Family support plays a huge role as well. While the pandemic has been challenging in and of itself, it has actually helped families identify mental health struggles as they’ve spent more time together.

“Parents gained greater insight into their child’s behavior and moods, how they interact with peers and teachers,” says Champion. “For many parents this was eye-opening and revealed the need to focus on mental health.”

It’s not always easy to tell if a teen is dealing with normal emotional ups and downs or if they need extra help, but there are some warning signs caregivers can watch for.
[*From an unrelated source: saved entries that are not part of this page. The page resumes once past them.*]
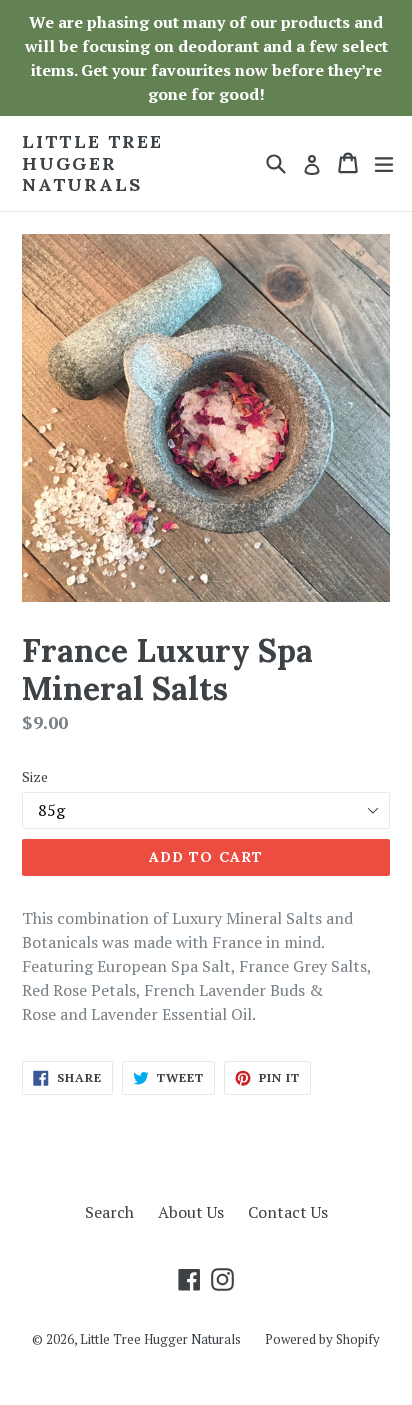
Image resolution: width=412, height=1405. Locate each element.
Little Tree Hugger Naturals (92, 163)
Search (109, 1212)
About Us (191, 1212)
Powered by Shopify (322, 1339)
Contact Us (288, 1212)
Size (35, 776)
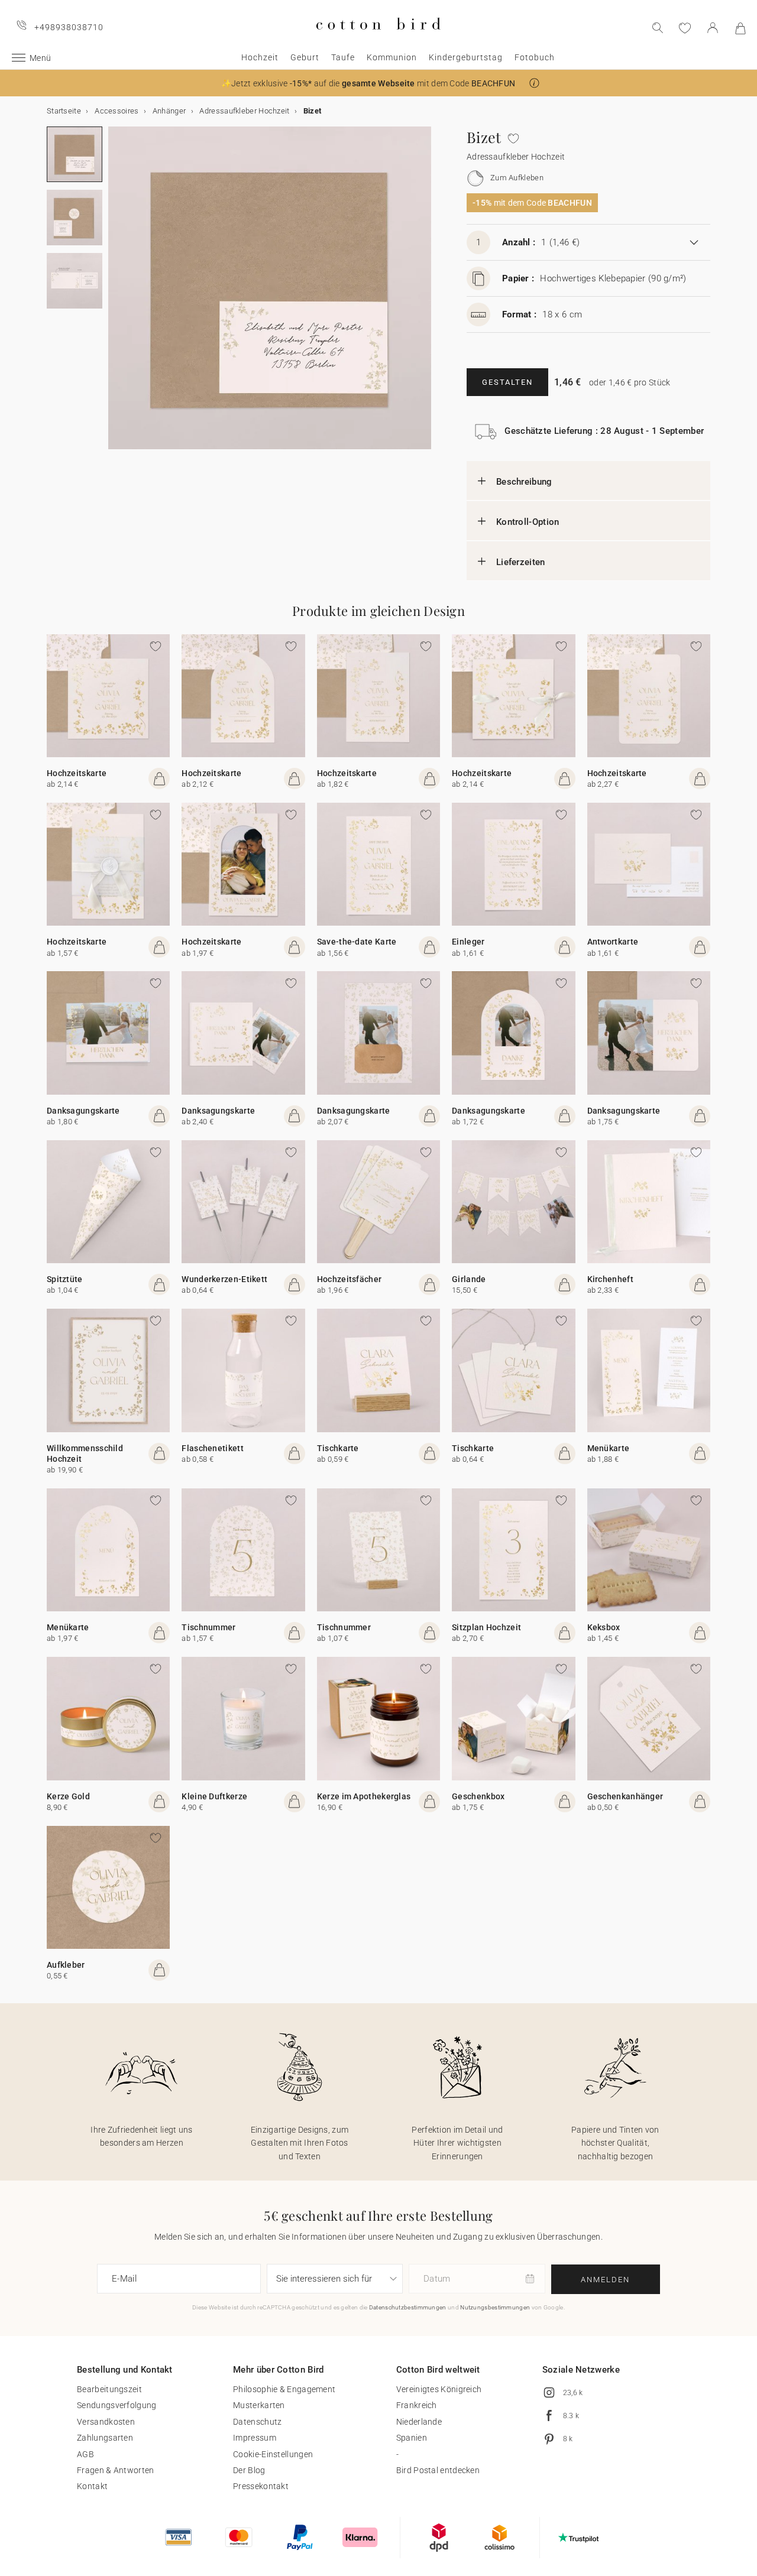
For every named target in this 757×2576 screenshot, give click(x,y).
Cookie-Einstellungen (273, 2454)
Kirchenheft (610, 1279)
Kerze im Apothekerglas (364, 1796)
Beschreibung (524, 481)
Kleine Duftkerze (214, 1796)
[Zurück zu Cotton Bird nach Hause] (378, 39)
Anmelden (605, 2279)
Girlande (469, 1279)
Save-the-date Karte (357, 941)
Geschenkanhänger (625, 1796)
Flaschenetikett (213, 1448)
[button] (534, 83)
“Being attuned to your child’s mood, affect, school performance, and relationships with friends or significant others can help you gauge whether you are dealing with teenage normalcy or something bigger,” Champion says. Depending on a child’s age, parents should be looking for the following signs, which may be co-occurring:

  • Perpetual depressed mood
  • Rocky friend relationships
  • Spending a lot of time alone and refusing to participate in daily activities
  • Too much or not enough sleep
  • Not eating a regular diet
  • Intense fear or anxiety
  • Drug or alcohol use
  • Suicidal ideation (talking about being a burden or giving away possessions) or plans

“You know your child best. If you are unsure if your child is having a rough time or if there is something more serious going on, it is best to reach out to a counselor or doctor to be sure,” says Champion. “Always err on the side of caution.”

If it appears a student does need help, what next? Talking to a school counselor can be a good first step, since they are easily accessible and free to visit.

“Just getting students to talk about their struggles with a trusted adult is huge,” says Champion. “When I meet with students and/or their families, I work with them to help identify the issues they are facing. I listen and recommend next steps, such as referring families to mental health resources in their local areas.”

Just as parents would take their child to a doctor for a sprained ankle, they shouldn’t be afraid to ask for help if a child is struggling mentally or emotionally. Parents also need to realize that they may not be able to help them on their own, no matter how much love and support they have to offer.

“That is a hard concept to accept when parents can feel solely responsible for their child’s welfare and well-being,” says Champion. “The adage still stands—it takes a village to raise a child. Be sure you are surrounding yourself and your child with a great support system to help tackle life’s many challenges.”

That village can include everyone from close family to local community members to public figures. Helping young people learn to manage their mental health is a gift we can all contribute to, one that will serve them for a lifetime.